By April 15, 2018 Críticas No Comments

En repetidas ocasiones he mencionado que las películas siempre se considerarán buenas si logran su objetivo. Su propio objetivo. Es decir, si una película se vende como una comedia es necesario que tenga un buen sentido del humor que contagie al público para ser considerada buena; si no da risa pues resulta ser mala. Pasa con todos los géneros, si una película se vende como épica, tiene que serlo; si una película se vende como dramática lacrimógena, tiene que serlo; y si una película se vende como terror, tiene que dar miedo. Cuántos años de cine han pasado y todavía siguen habiendo películas malas porque no cumplen su objetivo. No es el caso de “Un Lugar en Silencio” (A Quiet Place), una película muy creativa para dar miedo al público.

La película va de una familia en un lugar apocalíptico donde tienen que hacer el menor ruido posible si no quieren morir, pues unas criaturas extraterrestres asesinas ciegas pueden detectar el sonido a mucha distancia y detectarlos. La premisa es muy simple, pero eso no tiene que ver con la calidad final de la película. De hecho, esa simplicidad ayuda a que la película se enfoque por completo en la trama principal y mantenga la atención del público en todo momento. Además, aunque la premisa es simple, tiene una idea creativa y original. Muchos monstruos hemos visto, y cada vez que hay uno nuevo toma muchos elementos de otros sin que haya espacio para la frescura. Aquí sí se da eso y da pie a una serie de normas argumentales que los personajes tienen que hacer y que a nosotros nos queda muy claro, y que resulta novedoso.
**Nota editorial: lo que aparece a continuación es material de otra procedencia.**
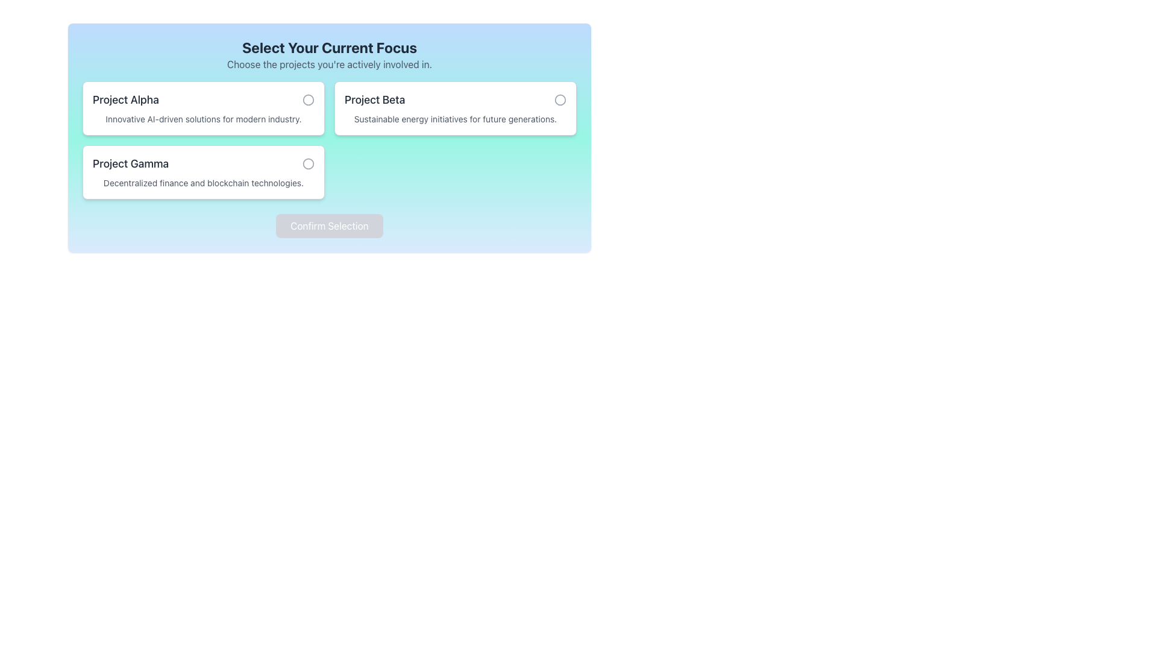  I want to click on the SVG circle graphical icon located within the card labeled 'Project Gamma', positioned near the right edge of the card and vertically centered, so click(308, 164).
Asimismo, el buen guión es usado con responsabilidad por John Krasinski, quien dirige, co-escribe y actúa la película. Como director, Krasinski utiliza las herramientas que el género de terror tiene para crear un mayor efecto en su objetivo. Se ayuda de la parte argumental sobre el silencio para crear demasiado suspenso y tensión. Quizá algún otro director no se hubiera arriesgado y hubiera optado por otro enfoque diferente, donde tenga que hacer ruido para “despertar” al espectador, pero es que es en la dirección escénica donde encontramos elementos que cautivan con demasía. Y si bien casi toda la película se cuenta de forma visual, nunca deja de lado la posibilidad del sonido aunque esta no sea rimbombante. Esta película es un ejemplo de cómo la utilización adecuada de todos los elementos cinematográficos en conjunto pueden formar una obra especial.

Y cuando uno como director tiene en claro cómo va a funcionar la narrativa, cómo se va a interactuar con el público, es más controlable el proceso creativo. Por eso también hay muy buenas actuaciones, empezando por él y por Emily Blunt, y por supuesto los niños. El diseño de audio evidentemente es genial. La fotografía es correcta, el diseño de producción también; al final todo fluye en el mismo canal porque desde el principio el proyecto iba encaminado hacia un único objetivo que se ve cumplido.

Sin duda, “Un Lugar en Silencio” es una de las mejores películas que llevamos en el año. No es quizá tampoco una obra maestra, por ahí tiene sus cositas que pudieron ser diferentes o sus descuidos argumentales, pero nada para perjudicar su calidad en esencia. No tiene por ejemplo esa profundidad en el discurso que sí tiene “¡Huye!” (Get Out, Jordan Peele, 2017) con todo eso del racismo, pero sí que con todo lo que es cumple su objetivo, que no es otro que entretener y asustar de una forma fresca, creativa y original. Sin duda, para considerarla como una de las mejores películas del año.